Several manufacturers added, at the survey launch, that the component manufacturing, welding and structural steel subsectors were particularly prone to the automation trend, and that it was becoming increasingly cheaper to buy and import production technologies as wages continue to rise.

Despite the destabilised labour environment and resultant job losses, the MC reported that, based on the most recent purchasing managers’ index data, signs of an improvement in manufacturing activity in South Africa, as well as in the manufacturing activity of some of its major trading partners, had been evident during the quarter.

A weak rand in the first and second quarters increased the price competitiveness of South African manufacturing firms on the global market, driving a rebound in the growth of export sales, with about 51% of respondents reporting an increase in exports.

The survey noted a strong demand for locally manufactured goods on the continent, specifically in Kenya and Nigeria, as well as in other emerging market economies.

Similarly, the value of domestic sales gained momentum over the quarter, with 66% of respondents indicating a positive growth in the value of national sales.

Meanwhile, Abedian indicated that increasing input costs were a “major concern” for local manufacturers, with over 90% of survey respondents recording higher input costs in the second quarter.

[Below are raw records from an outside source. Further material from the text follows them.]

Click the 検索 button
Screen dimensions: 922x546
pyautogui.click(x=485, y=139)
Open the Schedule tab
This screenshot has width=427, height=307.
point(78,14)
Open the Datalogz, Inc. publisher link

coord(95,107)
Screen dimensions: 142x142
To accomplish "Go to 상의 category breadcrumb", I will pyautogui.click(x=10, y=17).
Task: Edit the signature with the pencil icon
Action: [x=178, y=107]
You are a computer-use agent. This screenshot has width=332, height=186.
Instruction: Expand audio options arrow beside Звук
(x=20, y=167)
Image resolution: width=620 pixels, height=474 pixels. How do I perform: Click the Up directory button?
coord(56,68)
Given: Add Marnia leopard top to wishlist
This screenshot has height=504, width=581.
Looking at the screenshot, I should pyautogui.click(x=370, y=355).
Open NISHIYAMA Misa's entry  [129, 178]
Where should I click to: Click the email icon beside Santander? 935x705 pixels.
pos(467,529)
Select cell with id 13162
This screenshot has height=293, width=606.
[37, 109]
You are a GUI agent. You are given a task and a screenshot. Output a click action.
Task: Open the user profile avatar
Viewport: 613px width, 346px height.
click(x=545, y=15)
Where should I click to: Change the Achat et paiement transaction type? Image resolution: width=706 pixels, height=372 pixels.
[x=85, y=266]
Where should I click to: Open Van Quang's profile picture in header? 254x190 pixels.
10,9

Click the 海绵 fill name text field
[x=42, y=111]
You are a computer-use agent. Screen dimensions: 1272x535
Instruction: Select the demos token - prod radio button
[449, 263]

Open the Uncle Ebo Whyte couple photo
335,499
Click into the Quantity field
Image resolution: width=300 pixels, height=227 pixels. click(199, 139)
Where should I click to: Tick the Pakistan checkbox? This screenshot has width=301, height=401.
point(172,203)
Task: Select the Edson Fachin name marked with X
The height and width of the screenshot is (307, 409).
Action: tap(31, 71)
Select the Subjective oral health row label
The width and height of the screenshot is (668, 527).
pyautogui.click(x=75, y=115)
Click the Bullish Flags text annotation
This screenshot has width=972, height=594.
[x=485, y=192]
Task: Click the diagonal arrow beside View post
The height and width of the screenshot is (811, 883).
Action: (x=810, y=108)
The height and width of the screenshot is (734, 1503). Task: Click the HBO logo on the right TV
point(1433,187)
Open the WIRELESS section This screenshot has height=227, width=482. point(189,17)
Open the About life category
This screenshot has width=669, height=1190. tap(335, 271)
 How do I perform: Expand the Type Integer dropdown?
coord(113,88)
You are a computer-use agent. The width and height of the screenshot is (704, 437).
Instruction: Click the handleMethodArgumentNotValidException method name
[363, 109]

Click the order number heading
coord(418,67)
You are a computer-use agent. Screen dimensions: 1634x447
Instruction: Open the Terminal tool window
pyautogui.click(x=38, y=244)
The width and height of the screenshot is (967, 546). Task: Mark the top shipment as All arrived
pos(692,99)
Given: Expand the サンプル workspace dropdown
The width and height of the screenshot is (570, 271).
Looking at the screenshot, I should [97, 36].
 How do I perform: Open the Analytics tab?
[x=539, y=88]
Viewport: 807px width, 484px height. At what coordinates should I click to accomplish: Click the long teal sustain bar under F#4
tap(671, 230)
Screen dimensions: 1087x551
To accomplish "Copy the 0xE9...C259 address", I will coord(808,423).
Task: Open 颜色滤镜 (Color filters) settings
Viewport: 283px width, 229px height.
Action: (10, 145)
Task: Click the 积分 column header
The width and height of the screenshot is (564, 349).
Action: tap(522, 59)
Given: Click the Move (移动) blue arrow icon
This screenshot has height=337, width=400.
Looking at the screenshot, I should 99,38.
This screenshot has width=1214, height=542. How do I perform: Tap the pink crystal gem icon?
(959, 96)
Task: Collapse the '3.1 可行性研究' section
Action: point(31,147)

Similarly, imported input costs experienced upward pressures according to 86% of the surveyed firms, on the back of the weakening of the rand exchange rate.

“Other factors include high electricity prices and labour costs and, in this regard, one view that emerged from the survey pointed to the fact that the subdued domestic growth restrained the extent to which firms could pass on the costs associated with higher input prices.

“If this situation prevails, then the industry will be less profitable going forward,” Abedian commented.

Further, 77% of surveyed manufacturers indicated that they did not benefit from government’s local procurement programme and did not incorporate any potential benefits from the programme into plans to maintain growth in their respective manufacturing concerns.

“Many find this programme irrelevant,” he said.

Looking ahead, the survey found that, while the short-term outlook for manufacturing conditions had worsened somewhat, respondents’ medium-term expectations were upbeat.

Most surveyed firms expected “fragile” manufacturing conditions to continue in the next six months on the back of elevated input costs; poor performances by South Africa’s primary mining and agriculture sectors; aggressive foreign competition; logistics and transport constraints; and ineffective volume planning, owing to erratic demand.

“However, for the two years ahead, most respondents foresee improved manufacturing business conditions,” Abedian said.

Results from the survey were compiled from the responses of 68 South African manufacturing firms, most of which employed up to 500 people and had a turnover of between R300-million and R999-million each.